I believe that most people are generally good. Sometimes they do stupid shit, just like I do. If they do stupid shit at work, that may make them bad workers - but still amazingly good people. I hate telling people that they need to change, as if they have to give up a part of who they are in order to do what the company wants them to do. This is stifling, restrictive, disrespectful, and not in keeping with my personal desire to accept people as who they are, warts and all - because the warts are usually beautiful and rich. All of my friends have warts, and they are all beautiful. Different, to be sure - but inspiring.
3.) The whole way I talk has completely changed over the past several years. So many words and phrases that have crept into my vocabulary, and they are all about how people perform: goal, achievement, development opportunity, synergy, problem statement, cost-benefit ratio, sunk cost, implementation, Performance Improvement Plan, integration, termination, alignment. These words are right out of the Dictionary of Corporate Bullshit. The lexicon of the working world is not authentic, it is not positive, it is not inspirational; it is escapist. It insulates its speakers from the reality of most situations, allowing them to experience strong emotions through their brains instead of through their hearts. As such, it enables people to be emotionally disconnected from the work they do and the decisions they make - which in turn enables corporate robots that make life miserable for the good people just trying to get along.
4.) Simply put, my passions lie elsewhere. In September 2009, my friend Flo allowed me to present some of my thoughts about passions at the Good Vibrations Unschooling Conference. Suffice it to say that I believe that identifying and pursuing passions, and helping others do the same, is one of the most important things we do in life.

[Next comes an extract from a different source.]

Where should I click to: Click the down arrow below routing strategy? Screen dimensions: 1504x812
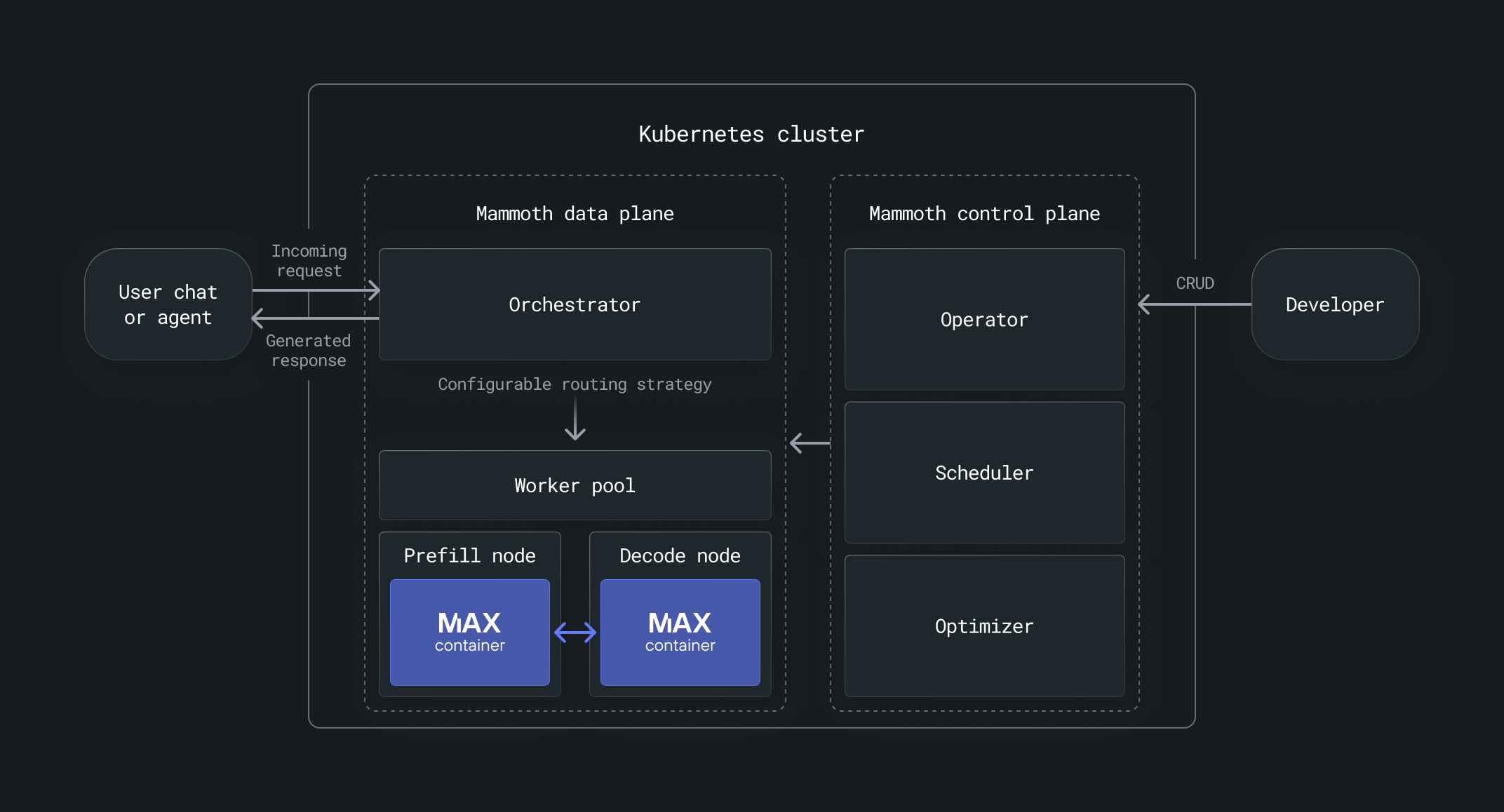575,421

I have attempted to align my passions with my work, and have periodically succeeded; but in general I have to check my real passions at the door each day when I go to work. I enjoy many things - reading, hockey, history, and music to name a few - and I can usually find enough time to stay in touch with them even when I am gone 50+ hours each week. But my primary passion, the thing I enjoy doing above any other, is spending time with my family and friends in joy and relaxation and connectedness. I cannot do that at work, I cannot do that when I am stressed about work, and I cannot do that when I am rationalizing why I work. So work just had to go. 'Nuff said.
So where does that leave me? On my way to Oregon, I guess :-)

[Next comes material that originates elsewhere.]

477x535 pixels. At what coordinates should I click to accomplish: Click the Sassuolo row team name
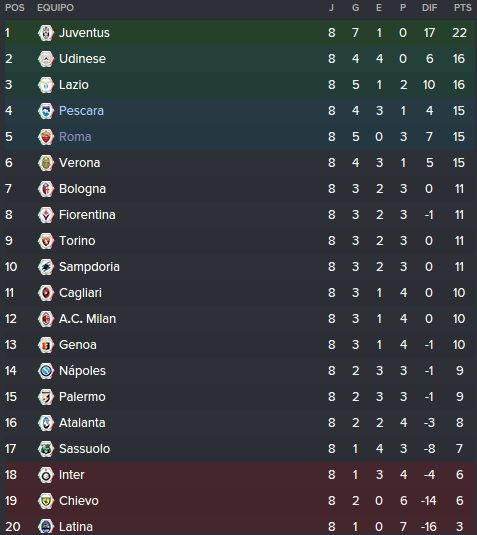84,449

Seriously, it leaves me with an affirmation that I do need to provide for our shelter and food, which means I'll do some writing, and some consulting, and some whatevering in order to meet our most basic needs. And I trust that if I can make the space to write, the money will come. But my more critical role - as a parent, partner and friend who both provides and receives emotional and spiritual joy - requires me to stay true to myself and my passions, to view the world for its wonders and beauties, to support people I like even when they have bad days, to live life authentically through good and bad, and to never again have to provide one rationalization to get through a day. If I can do that with my heart wide open, I'll be a far better provider than my grandfather could have hoped for.